Computer-assisted translation

From Wikipedia, the free encyclopedia

Computer-assisted translation,computer-aided translation, or CAT is a form of translation wherein a human translator translates texts using computer software designed to support and facilitate the translation process.

Computer-assisted translation is sometimes called machine-assisted, or machine-aided, translation.

Contents

[edit] Computer-assisted translation and machine translation

Some advanced computer-assisted translation solutions include controlled machine translation (MT). Integration of MT into computer-assisted translation has been implemented in various ways by various parties. Although this type of technology is neither widely known nor available to individual translators, carefully-customized user dictionaries based on correct terminology significantly improve the accuracy of MT, and as a result, they improve the efficiency of translation process.

[edit] Overview

Computer-assisted translation is a broad and imprecise term covering a range of tools, from the fairly simple to the more complicated. These can include:

  • Spell checkers, either built into word processing software, or add-on programs;
  • Grammar checkers, again either built into word processing software, or add-on programs;
  • terminology managers, allowing the translator to manage his own terminology bank in an electronic form. This can range from a simple table created in the translator's word processing software or spreadsheet, a database created in a program such as FileMaker Pro or, for more robust (and more expensive) solutions, specialized software packages such as LogiTerm, MultiTerm, Termex, etc.
  • Dictionaries on CD-ROM, either unilingual or bilingual
  • Terminology databases, either on CD-ROM or accessible through the Internet, (such as The Open Terminology Forum, TERMIUM or Grand dictionnaire terminologique from the Office québécois de la langue française)
  • Full-text search tools (or indexers), which allow the user to query already translated texts or reference documents of various kinds. In the translation industry one finds such indexers as Naturel, ISYS Search Software and dtSearch.
  • Concordancers, which are programs that retrieve instances of a word or an expression and their respective context in a monolingual, bilingual or multiligual corpus, such as a bitext or a translation memory.
  • Bitexts, a fairly recent development, the result of merging a source text and its translation, which can then be analyzed using a full-text search tool or a concordancer.
  • Project management software that allows linguists to structure complex translation projects, assign the various tasks to different people, and track the progress of each of these tasks.
  • Translation memory managers (TMM), tools consisting of a database of text segments in a source language and their translations in one or more target languages.
  • Systems that are nearly automatic as in machine translation, but allow user decisions for ambiguous cases. These are sometimes called human-aided machine translation.
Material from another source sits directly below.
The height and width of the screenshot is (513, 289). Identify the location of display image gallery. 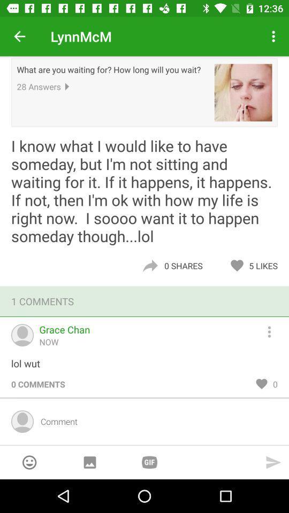
(89, 462).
[edit] Translation memory software

Translation memory (TM) programs store previously translated source texts and their equivalent target texts in a database and retrieve related segments during the translation of new texts.

Such programs split the source text into manageable units known as "segments." A source-text sentence or sentence-like unit (headings, titles or elements in a list) may be considered a segment, or texts may be segmented into larger units such as paragraphs or small ones, such as clauses. As the translator works through a document, the software displays each source segment in turn and provides a previous translation for re-use, if the program finds a matching source segment in its database. If it does not, the program allows the translator to enter a translation for the new segment. After the translation for a segment is completed, the program stores the new translation and moves onto the next segment. In the dominant paradigm, the translation memory, in principle, is a simple database of fields containing the source language segment, the translation of the segment, and other information such as segment creation date, last access, translator name, and so on. Another translation memory approach does not involve the creation of a database, relying on aligned reference documents instead (e.g. Star Transit).

Some translation memory programs function as standalone environments, while others function as an add-on or macro to commercially available word-processing or other business software programs. Add-on programs allow source documents from other formats, such as desktop publishing files, spreadsheets, or HTML code, to be handled using the TM program.

[edit] Language Search Engine Software

New to the translation industry, Language Search Engine software is typically an Internet based system that works similarly to Internet search engines. Rather than searching the Internet, however, a language search engine searches a large repository of Translation Memories to find previously translated sentence fragments, phrases, whole sentences, even complete paragraphs that match source document segments. It leverages more from translation memories than traditional translation memory software.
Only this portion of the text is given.